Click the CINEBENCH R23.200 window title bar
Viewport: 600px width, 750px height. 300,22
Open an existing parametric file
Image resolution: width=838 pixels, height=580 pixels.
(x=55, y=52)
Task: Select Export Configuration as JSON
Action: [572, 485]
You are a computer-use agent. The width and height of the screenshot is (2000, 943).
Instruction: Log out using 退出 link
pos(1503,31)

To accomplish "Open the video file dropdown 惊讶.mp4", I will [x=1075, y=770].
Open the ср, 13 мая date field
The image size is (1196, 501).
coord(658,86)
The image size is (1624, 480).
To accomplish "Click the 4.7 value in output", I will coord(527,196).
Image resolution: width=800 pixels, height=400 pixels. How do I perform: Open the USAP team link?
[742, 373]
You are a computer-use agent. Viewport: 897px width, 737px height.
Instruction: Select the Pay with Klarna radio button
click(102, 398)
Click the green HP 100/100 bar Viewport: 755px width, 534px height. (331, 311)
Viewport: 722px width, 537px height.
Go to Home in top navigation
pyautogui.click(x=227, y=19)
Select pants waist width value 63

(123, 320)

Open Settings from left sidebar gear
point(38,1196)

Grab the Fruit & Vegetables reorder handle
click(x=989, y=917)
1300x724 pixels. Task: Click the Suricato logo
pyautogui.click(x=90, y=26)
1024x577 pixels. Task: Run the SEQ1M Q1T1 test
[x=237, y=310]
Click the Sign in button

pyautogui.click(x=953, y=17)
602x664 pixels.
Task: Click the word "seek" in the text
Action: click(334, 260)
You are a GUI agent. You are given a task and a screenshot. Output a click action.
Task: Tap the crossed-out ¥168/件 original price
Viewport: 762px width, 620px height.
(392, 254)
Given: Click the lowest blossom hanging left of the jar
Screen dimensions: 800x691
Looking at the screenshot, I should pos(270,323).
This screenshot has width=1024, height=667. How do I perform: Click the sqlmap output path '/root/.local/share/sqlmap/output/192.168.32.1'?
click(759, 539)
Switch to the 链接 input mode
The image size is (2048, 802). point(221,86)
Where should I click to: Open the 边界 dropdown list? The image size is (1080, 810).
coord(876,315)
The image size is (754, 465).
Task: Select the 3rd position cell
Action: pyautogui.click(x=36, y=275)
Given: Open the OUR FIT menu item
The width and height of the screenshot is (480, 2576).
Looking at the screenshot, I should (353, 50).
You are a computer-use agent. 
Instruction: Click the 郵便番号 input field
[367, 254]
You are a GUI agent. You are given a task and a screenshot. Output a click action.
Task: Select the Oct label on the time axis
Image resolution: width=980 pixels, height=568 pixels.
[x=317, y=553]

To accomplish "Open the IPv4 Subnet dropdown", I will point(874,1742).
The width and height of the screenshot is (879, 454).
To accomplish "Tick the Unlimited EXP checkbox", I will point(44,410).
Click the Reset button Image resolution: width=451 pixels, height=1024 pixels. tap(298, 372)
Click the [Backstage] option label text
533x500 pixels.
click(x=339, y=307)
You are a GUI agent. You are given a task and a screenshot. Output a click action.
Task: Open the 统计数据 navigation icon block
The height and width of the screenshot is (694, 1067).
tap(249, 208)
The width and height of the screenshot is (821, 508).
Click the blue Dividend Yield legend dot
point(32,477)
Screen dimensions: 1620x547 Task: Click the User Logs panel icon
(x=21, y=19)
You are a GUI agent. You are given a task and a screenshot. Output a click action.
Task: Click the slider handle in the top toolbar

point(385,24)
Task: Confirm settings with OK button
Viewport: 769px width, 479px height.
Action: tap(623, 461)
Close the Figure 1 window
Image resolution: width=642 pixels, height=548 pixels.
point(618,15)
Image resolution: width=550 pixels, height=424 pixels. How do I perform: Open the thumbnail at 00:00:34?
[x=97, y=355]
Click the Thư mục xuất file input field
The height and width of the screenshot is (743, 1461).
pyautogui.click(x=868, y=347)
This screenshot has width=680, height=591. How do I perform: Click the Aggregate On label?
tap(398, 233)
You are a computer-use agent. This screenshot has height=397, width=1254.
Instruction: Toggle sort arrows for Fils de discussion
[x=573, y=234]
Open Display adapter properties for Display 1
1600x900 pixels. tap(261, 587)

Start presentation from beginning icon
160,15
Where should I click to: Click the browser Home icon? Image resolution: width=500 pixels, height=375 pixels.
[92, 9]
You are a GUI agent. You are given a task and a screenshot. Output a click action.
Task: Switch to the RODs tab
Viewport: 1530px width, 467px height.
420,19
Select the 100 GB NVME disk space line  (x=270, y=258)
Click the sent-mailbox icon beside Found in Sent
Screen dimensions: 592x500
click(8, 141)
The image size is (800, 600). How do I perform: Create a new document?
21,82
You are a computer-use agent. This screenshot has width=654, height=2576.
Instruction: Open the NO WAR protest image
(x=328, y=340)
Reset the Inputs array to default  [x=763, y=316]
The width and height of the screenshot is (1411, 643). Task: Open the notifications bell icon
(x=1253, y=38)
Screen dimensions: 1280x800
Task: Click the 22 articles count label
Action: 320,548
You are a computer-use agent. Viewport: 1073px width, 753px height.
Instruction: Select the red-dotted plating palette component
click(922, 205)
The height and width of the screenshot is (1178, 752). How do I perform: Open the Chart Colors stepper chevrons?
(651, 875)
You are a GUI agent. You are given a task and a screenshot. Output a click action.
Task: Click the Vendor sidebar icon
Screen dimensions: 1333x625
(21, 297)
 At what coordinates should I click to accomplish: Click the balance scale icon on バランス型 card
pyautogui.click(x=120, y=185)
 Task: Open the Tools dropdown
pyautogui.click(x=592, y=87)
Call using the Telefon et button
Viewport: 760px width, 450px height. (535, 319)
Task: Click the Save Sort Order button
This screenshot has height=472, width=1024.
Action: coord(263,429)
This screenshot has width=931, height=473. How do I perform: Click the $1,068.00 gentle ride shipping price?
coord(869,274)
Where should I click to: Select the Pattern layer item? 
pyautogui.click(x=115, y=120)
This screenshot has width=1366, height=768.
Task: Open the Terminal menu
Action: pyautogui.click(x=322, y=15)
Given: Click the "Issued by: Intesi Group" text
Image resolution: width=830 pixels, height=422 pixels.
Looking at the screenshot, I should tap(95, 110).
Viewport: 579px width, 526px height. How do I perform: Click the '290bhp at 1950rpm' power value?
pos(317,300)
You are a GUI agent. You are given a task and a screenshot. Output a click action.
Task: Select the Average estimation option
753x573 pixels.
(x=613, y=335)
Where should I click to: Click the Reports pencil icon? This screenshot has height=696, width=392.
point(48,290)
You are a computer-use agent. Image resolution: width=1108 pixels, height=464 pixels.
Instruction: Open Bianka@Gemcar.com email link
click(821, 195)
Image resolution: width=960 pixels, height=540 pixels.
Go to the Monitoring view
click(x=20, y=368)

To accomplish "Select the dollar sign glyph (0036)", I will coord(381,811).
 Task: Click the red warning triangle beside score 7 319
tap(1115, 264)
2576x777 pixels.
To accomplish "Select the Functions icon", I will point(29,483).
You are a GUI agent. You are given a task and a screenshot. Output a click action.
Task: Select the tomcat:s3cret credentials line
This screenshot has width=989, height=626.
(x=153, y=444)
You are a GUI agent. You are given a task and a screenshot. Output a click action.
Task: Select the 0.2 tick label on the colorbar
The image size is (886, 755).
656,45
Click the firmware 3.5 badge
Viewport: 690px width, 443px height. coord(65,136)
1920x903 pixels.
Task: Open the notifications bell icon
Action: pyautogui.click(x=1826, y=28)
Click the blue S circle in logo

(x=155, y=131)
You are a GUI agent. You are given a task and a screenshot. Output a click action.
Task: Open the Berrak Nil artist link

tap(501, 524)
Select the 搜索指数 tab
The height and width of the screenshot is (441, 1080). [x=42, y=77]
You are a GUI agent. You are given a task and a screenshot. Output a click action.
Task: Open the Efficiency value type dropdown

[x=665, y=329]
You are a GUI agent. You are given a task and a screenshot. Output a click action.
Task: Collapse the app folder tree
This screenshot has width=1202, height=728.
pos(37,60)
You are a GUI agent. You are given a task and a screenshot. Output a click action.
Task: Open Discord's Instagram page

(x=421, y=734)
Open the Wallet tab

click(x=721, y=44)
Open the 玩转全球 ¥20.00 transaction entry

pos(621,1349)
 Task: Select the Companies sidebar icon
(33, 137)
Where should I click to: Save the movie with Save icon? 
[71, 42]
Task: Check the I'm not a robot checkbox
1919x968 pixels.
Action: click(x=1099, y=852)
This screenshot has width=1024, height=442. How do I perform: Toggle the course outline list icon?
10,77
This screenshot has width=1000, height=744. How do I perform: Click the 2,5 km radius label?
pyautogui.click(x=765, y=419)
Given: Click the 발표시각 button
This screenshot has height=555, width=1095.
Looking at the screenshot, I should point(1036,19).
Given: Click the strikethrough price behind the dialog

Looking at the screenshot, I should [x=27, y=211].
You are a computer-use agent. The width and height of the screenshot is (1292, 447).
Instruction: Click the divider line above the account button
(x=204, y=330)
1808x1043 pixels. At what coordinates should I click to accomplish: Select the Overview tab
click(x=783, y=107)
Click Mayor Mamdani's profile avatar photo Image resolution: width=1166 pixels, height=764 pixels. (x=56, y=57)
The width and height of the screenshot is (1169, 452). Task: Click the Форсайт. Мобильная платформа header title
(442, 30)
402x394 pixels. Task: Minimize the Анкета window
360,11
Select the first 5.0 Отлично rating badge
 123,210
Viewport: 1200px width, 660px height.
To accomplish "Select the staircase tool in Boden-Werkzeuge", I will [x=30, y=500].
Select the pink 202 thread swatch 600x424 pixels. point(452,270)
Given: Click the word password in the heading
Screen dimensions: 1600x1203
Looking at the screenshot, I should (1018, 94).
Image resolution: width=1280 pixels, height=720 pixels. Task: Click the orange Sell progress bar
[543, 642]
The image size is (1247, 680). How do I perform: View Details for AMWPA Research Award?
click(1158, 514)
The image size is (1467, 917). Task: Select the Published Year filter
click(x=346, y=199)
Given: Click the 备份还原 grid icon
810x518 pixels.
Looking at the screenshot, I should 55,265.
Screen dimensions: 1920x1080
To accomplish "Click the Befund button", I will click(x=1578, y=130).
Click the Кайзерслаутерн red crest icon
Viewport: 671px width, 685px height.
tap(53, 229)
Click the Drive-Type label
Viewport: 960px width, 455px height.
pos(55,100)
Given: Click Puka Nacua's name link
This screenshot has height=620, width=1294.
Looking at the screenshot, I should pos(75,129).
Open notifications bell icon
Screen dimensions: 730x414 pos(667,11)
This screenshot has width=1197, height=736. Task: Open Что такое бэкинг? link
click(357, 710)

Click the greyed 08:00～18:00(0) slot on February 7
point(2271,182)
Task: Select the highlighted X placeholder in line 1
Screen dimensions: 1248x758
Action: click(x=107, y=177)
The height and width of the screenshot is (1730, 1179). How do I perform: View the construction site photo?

Instructions to follow
Go through the listing above and return each line that includes the word "photo".

Completed task
Click Mayor Mamdani's profile avatar photo Image resolution: width=1166 pixels, height=764 pixels. (x=56, y=57)
The height and width of the screenshot is (1730, 1179). How do I perform: View the construction site photo?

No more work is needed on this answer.